§ **Work instruction**: Scan the entries below for the word "Select". Copy out every line in which it occurs.

§ **Records for the task**:
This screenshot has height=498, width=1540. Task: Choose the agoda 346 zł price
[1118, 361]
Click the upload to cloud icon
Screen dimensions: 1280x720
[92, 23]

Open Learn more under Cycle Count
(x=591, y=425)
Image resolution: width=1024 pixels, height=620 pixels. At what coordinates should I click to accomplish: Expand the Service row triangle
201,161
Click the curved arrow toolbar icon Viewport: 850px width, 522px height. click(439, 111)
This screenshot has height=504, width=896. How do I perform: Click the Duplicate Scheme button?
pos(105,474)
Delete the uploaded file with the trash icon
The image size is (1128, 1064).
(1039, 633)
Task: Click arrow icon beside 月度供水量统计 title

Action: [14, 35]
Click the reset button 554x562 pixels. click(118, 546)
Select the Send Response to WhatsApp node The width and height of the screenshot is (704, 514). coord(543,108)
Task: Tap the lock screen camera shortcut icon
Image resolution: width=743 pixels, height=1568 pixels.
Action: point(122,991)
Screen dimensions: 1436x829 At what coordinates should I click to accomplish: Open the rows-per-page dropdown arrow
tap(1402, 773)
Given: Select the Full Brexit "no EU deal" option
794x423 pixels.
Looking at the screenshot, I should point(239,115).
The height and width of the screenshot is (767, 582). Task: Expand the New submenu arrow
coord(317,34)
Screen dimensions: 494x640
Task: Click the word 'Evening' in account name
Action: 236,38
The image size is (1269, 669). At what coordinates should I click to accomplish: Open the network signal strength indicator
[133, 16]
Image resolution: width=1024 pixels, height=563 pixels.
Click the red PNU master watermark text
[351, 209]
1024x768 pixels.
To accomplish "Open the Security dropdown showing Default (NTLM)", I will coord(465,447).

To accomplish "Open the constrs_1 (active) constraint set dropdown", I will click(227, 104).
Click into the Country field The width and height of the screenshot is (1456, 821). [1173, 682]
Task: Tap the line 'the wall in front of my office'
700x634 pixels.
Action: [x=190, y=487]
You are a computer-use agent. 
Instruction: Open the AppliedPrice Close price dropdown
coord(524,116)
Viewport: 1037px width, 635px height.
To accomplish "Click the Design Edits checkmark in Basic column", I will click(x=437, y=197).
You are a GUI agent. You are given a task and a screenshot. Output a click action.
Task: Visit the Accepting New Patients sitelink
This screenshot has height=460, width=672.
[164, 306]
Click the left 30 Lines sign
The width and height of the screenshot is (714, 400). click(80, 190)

§ **Written solution**:
Select the Send Response to WhatsApp node The width and height of the screenshot is (704, 514). coord(543,108)
Given: Select the Full Brexit "no EU deal" option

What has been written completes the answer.